そこで、子どもたちが生き物と触れ合える場をつくるべく、スタッフが企画したのが、「Nプロジェクト~多摩川を再現せよ~」という、巨大水槽作りプロジェクトでした。
生き物の誕生をきっかけに興味関心が高まる
開園したばかりで生き物がいなかったことや、子どもたちが自然に触れる機会を少しでも増やしたいという想いがあり、スタッフがメダカ・ザリガニなど、さまざまな生き物を捕まえては保育園で飼育していました。
ある日、飼っていたカタツムリが産卵しました。ちいさな卵を見つけた子どもたちは大興奮。生まれたばかりの小さなカタツムリを間近に見て、生命の誕生に感動している様子でした。同時期にメダカの稚魚も生まれ、子どもたちの生き物への興味関心は一気に高まりました。

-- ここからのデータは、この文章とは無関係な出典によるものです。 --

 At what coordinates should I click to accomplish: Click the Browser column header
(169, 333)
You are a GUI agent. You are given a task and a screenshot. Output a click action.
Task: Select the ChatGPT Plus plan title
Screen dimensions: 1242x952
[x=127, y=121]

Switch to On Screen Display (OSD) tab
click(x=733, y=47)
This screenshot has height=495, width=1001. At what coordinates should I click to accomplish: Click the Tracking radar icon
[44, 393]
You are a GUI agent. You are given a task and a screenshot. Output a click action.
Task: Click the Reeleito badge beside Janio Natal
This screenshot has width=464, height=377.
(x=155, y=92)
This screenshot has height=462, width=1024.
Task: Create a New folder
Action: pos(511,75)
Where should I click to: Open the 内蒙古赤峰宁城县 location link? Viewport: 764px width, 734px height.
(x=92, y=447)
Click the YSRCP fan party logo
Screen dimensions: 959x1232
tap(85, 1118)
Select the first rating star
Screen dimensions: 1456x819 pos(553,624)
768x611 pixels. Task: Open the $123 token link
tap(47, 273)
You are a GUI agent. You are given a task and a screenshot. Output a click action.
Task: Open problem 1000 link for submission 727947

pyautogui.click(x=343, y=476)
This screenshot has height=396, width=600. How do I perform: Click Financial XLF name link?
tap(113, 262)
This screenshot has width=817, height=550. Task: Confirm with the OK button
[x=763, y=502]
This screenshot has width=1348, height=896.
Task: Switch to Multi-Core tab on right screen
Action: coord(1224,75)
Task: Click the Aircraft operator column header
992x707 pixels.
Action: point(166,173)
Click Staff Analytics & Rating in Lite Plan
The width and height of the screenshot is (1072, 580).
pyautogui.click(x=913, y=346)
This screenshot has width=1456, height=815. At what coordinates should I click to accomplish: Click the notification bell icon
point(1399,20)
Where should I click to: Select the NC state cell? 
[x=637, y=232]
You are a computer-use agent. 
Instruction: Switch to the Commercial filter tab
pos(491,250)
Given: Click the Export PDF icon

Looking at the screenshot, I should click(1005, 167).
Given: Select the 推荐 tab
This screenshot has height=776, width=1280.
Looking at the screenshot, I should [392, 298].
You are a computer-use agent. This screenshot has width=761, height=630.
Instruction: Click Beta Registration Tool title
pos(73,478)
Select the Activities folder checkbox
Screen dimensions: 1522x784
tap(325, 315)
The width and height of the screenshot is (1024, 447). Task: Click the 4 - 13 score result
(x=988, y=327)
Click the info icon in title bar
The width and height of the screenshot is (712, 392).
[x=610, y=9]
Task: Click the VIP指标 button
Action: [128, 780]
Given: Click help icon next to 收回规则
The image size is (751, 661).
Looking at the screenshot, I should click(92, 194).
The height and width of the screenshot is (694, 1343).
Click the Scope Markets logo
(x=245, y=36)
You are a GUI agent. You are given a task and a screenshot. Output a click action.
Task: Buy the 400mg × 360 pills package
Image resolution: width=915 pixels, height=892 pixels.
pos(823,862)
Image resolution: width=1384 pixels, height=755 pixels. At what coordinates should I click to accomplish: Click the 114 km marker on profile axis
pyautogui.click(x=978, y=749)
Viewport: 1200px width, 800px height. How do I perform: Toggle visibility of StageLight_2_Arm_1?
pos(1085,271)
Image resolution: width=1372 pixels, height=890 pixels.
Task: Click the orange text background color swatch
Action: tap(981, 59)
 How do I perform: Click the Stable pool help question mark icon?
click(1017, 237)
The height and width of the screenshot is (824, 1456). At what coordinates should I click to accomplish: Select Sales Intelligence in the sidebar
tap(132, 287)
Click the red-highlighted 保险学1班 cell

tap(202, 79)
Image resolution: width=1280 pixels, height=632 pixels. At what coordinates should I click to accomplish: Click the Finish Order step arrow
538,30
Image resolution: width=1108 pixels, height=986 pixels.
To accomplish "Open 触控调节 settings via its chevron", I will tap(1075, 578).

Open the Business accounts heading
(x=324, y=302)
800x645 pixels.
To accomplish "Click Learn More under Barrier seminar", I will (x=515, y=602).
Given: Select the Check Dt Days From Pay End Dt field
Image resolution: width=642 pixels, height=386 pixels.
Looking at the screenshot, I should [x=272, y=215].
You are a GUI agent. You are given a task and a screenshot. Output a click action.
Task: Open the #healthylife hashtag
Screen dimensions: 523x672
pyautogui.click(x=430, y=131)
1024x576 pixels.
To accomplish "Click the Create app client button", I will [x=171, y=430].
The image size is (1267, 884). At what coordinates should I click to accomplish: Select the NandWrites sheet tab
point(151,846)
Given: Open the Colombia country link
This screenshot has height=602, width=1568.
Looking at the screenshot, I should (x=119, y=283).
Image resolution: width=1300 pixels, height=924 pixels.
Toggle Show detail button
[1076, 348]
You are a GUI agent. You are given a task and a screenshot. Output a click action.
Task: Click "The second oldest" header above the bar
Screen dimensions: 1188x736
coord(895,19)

カタツムリとメダカの産卵をきっかけに、いろいろな生き物を飼いたいと思うようになった子どもたち。散歩中に生き物を探したり、近隣の自然博物館で多摩川に生息する生き物の展示を見たり、図鑑で調べたりするようになりました。
そんな子どもたちの様子を見て、より生き物と触れ合える環境をつくるべく、スタッフの一人から「ルーム内に生き物ゾーンを作る」という意見が出ました。
ただ捕まえてきた生き物を個別に並べるのではなく、大きな水槽の中にさまざまな生き物を共存させることで、子どもたちにとって身近な自然である多摩川を施設内に再現するというもの。子どもたちには飼育だけではなく、生き物の生態や食物連鎖などを観察したりと、生死や自然の摂理に触れてほしいといった思いがありました。
新園で初めての協働作業
巨大水槽作りには、生き物と触れ合う環境作りの他に、子どもたちが協働して一つのものを作り上げるという目的もありました。というのも、開園したばかりの登戸ルームでは、保育園に通うことが初めての子どもも多く、集団生活に慣れなかったり、協働して一つのことに取り組むといった経験がありませんでした。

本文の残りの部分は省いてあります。